“Intuition Pandering” (or “The Soft Underbelly”)
Alternate Subtitle: “I Don’t Know What It Is, But I’ll Know It When I See It.”
Intuitive truth, that is. For the last few years in these essays I’ve nibbled around the edges of what it means to read the tarot cards “intuitively,” but only in the last few days has my grasp of the underlying assumptions crystallized. As applied to divination, it’s a wildly popular, semi-mystical concept that almost everyone loves to tout but that no-one seems too keen on defining precisely, as if by doing so we will strip it of its magic. I’ve begun asking myself (and anyone else who will pause to think about it), “What does it mean, really?” As a rational person with strong spiritual leanings, I’m constantly trying to reconcile the two without taking on a load of dogma (which is a private battle that is “neither-here-nor-there” for my purpose in this discussion), so these deliberations come naturally.
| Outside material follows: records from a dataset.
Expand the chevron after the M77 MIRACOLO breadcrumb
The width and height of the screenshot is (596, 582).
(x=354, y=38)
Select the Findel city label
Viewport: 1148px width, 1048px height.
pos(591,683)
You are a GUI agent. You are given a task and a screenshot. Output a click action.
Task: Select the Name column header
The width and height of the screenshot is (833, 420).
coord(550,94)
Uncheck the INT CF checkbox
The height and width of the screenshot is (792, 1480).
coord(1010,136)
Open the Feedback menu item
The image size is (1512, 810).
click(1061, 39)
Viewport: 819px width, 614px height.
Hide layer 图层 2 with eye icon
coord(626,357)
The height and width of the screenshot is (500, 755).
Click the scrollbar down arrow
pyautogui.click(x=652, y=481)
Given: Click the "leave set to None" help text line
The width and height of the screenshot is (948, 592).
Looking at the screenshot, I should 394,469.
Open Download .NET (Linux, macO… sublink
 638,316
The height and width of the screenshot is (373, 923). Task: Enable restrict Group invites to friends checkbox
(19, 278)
“Just trust your intuition” is the rallying cry of those who don’t want to ponder the “inner workings” of tarot too deeply, as if by ignoring them the inconvenient questions will go away and leave them to their own visionary devices. But it brings up a host of interesting theories. Is intuition as used with the cards an outgrowth of :
a) the power of suggestion based on visual free-association from the images?
b) psychic intimations?
c) a “hotline to the Divine?”
d) subjective reflection based on personal experience?
e) instinctive cognition and pattern-recognition?
f) a numinous form of “spirit vision?”
g) otherwise “inspired” universal wisdom of unproven origin (Collective Unconscious, Astral Plane, Akashic Record, anthropomorphic “Spirit Guides,” Plato’s “Soul of the World”, etc.)?
I acknowledge enlisting intuition in the service of a more structured approach to reading and believe that an integrated approach is best, but it can potentially become an all-purpose nostrum for an inability or unwillingness to get one’s head around the “knowledge base” (“It’s just too much work!”), something at least a few tarot authors have encouraged to the detriment of a deeper understanding of the cards.
Too often it seems to amount to ingenious but entirely unmoored, idiosyncratic hunches adrift in a sea of conjecture that may have little to do with the “outer” reality of the situation we’re dealing with, and that we strive mightily to imbue with “inner” relevance. We convince ourselves that we have an “inside track” to the heart of the matter, but if we’re not intentionally attempting to read the querent’s mind we are certainly in danger of trying to objectify and legitimize our own subjective bias as fact.
I just came across the unfashionable idea of “intuition pandering” which posits that we often formulate assumptions that we consider intuitively plausible with no justification for their legitimacy beyond this assumed plausibility (it’s a self-referential, “closed-loop” paradigm). The author argues that justifying an observation intuitively is “not any justification at all.” On the other side of the debate, here is a valuable essay that lends credence to the scientific and philosophical uses of the intuitive rationale as opposed to the informal and anecdotal uses that concern me here:
https://www.newworldencyclopedia.org/entry/Intuition
In the past I’ve been criticized for insisting on accuracy in my own readings (although I’ve softened my stance lately as reflected in recent essays), but it seems to me that if we’re going to perform a tarot reading we should be able to anticipate at least a reasonable approximation of demonstrable truth, whether our focus is psychological or predictive. Otherwise we are just doing it for our own amusement (and perhaps wasting our clients’ time). If our intuitive impressions are standing on the shoulders of some kind of recognized (if still not entirely objective) interpretive baseline, they have a chance of becoming “educated guesses” rather than merely a “shot in the dark.” (In my own quirky terminology, it becomes a “scientific” wild-ass guess and not merely something we pull out of our own suppositional backside).
It there is a vulnerable “soft underbelly” in our defense of the art of tarot reading (and for the record, I’m a true believer in that art), this is it. Personally, I keep a firm rein on my use of intuitive flourishes in my own work, with the goal of bringing them to bear creatively on my long-established storehouse of knowledge-and-experience-based insights. There is always room for inspiration, imagination and ingenuity in the act of reading without becoming enamored of my own cleverness and trying to “project” it onto my clients. The bottom line for me is that these glimmers of heightened comprehension should be rationally coherent and not just irrationally suggestive (although Enrique Enriquez did once say that tarot-reading — with an expectation of arriving at the truth — is an irrational act).